Instructions for the task -
The reply to the records below should contain exactly the lines from the line with "Image resolution: width=824" through the line with "Screen dimensions: 666x1024", and nothing besides.

**********

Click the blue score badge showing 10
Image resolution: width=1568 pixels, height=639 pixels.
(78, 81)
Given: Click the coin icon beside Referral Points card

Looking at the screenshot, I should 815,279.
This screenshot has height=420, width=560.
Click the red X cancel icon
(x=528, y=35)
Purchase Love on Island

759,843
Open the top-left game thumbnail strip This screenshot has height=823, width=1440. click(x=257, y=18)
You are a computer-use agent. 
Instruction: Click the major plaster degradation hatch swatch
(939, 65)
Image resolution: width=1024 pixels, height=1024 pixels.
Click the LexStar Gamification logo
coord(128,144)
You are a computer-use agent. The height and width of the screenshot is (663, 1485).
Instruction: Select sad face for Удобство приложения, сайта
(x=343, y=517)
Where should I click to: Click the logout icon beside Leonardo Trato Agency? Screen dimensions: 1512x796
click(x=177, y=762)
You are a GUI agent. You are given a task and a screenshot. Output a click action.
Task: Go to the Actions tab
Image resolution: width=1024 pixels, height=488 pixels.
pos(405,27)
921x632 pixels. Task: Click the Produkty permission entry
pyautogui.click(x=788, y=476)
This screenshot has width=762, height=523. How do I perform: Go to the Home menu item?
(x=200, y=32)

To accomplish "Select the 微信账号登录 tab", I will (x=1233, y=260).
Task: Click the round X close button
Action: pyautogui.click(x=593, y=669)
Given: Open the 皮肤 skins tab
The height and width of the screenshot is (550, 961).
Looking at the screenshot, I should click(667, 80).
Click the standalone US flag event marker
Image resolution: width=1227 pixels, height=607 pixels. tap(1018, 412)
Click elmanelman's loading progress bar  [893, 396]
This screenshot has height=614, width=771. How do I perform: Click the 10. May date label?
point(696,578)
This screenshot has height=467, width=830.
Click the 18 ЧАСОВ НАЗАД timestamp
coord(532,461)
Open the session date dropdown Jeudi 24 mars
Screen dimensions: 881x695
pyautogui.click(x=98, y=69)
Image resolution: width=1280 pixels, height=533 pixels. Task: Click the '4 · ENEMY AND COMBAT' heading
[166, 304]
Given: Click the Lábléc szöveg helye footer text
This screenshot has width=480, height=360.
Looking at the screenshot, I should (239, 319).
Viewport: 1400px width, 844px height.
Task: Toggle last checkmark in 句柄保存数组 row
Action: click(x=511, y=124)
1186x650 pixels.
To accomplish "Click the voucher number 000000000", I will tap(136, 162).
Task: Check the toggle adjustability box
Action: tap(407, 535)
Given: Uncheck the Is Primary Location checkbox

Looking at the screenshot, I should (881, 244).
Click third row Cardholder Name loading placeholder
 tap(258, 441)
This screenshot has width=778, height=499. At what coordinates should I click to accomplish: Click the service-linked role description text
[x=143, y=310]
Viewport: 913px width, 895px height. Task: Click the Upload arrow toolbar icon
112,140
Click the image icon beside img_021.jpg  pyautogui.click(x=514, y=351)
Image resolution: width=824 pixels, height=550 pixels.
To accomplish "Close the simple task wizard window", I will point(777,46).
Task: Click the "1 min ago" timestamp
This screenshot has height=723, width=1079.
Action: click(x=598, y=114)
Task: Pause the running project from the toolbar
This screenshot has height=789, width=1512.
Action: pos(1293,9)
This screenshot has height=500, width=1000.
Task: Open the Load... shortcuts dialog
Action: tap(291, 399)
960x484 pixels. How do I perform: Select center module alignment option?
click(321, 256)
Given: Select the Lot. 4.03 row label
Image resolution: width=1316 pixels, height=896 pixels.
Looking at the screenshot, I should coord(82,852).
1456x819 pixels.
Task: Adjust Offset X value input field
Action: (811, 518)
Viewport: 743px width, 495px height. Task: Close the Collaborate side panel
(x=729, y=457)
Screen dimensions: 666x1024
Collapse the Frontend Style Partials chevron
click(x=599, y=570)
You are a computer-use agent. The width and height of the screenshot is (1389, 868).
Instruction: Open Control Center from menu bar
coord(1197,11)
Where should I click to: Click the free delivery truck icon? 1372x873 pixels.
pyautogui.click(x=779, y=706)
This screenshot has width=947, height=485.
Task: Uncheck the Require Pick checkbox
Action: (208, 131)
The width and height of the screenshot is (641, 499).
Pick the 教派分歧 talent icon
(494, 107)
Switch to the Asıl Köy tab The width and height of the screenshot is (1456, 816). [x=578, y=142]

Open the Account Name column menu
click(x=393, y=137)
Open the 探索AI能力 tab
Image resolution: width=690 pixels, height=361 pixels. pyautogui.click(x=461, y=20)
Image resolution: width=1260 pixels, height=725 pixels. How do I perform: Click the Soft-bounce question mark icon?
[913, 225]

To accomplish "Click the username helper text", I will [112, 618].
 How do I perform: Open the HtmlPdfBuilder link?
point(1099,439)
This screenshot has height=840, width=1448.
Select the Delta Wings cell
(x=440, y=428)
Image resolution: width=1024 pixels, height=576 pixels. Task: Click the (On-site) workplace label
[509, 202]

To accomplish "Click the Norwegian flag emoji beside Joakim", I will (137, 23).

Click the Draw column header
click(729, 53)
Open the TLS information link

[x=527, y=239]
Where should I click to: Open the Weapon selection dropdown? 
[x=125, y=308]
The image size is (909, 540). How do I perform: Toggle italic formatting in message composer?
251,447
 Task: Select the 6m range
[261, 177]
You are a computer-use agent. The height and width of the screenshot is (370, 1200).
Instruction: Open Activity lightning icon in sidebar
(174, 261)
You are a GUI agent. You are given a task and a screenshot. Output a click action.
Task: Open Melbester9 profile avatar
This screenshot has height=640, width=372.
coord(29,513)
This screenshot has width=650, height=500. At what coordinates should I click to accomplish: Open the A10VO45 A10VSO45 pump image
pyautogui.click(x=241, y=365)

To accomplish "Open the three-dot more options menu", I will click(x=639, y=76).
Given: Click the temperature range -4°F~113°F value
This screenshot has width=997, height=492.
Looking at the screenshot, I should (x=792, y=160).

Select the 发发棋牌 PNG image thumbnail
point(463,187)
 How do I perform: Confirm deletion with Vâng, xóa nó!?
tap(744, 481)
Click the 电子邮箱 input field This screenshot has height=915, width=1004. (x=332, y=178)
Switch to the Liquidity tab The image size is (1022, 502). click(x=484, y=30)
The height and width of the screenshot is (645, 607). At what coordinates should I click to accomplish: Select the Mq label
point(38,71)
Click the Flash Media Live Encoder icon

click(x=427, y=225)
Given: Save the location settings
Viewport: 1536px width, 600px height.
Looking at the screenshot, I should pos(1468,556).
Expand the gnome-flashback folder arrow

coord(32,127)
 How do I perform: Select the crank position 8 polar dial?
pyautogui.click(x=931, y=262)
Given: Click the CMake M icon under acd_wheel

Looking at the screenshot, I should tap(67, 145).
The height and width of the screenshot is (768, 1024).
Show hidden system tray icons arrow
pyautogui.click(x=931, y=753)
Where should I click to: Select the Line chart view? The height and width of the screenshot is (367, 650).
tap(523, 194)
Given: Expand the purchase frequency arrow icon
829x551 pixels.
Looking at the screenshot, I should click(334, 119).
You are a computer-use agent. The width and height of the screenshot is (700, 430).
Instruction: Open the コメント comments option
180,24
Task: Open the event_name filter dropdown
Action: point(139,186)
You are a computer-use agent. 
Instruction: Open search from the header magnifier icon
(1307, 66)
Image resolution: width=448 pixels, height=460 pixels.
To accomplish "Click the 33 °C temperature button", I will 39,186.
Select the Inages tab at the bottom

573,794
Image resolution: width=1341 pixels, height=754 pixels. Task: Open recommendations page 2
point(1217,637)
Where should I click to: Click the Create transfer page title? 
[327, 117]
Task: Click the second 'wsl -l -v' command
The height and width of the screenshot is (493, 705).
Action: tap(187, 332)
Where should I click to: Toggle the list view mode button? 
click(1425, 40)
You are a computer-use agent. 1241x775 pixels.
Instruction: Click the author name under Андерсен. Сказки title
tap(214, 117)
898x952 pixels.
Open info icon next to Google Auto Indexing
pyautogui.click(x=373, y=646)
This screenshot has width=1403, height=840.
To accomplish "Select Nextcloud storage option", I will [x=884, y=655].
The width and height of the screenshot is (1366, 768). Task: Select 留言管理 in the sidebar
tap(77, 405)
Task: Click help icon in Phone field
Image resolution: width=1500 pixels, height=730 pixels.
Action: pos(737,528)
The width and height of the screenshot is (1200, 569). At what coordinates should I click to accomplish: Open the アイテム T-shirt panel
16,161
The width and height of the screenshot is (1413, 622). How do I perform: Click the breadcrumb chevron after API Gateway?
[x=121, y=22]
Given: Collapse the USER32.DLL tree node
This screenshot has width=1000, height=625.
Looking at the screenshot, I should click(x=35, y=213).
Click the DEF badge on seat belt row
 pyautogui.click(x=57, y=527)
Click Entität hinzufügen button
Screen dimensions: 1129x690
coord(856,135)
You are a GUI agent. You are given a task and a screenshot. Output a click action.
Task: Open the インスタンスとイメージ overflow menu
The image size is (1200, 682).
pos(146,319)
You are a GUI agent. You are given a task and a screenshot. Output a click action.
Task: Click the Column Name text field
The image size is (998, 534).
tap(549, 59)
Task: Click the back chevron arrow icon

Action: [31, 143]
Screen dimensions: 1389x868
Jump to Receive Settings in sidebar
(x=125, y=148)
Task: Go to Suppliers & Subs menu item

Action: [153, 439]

**********

Solution to this exercise -
Image resolution: width=824 pixels, height=550 pixels.
To accomplish "Close the simple task wizard window", I will point(777,46).
Task: Click the "1 min ago" timestamp
This screenshot has height=723, width=1079.
Action: click(x=598, y=114)
Task: Pause the running project from the toolbar
This screenshot has height=789, width=1512.
Action: pos(1293,9)
This screenshot has height=500, width=1000.
Task: Open the Load... shortcuts dialog
Action: tap(291, 399)
960x484 pixels. How do I perform: Select center module alignment option?
click(321, 256)
Given: Select the Lot. 4.03 row label
Image resolution: width=1316 pixels, height=896 pixels.
Looking at the screenshot, I should coord(82,852).
1456x819 pixels.
Task: Adjust Offset X value input field
Action: (811, 518)
Viewport: 743px width, 495px height. Task: Close the Collaborate side panel
(x=729, y=457)
Screen dimensions: 666x1024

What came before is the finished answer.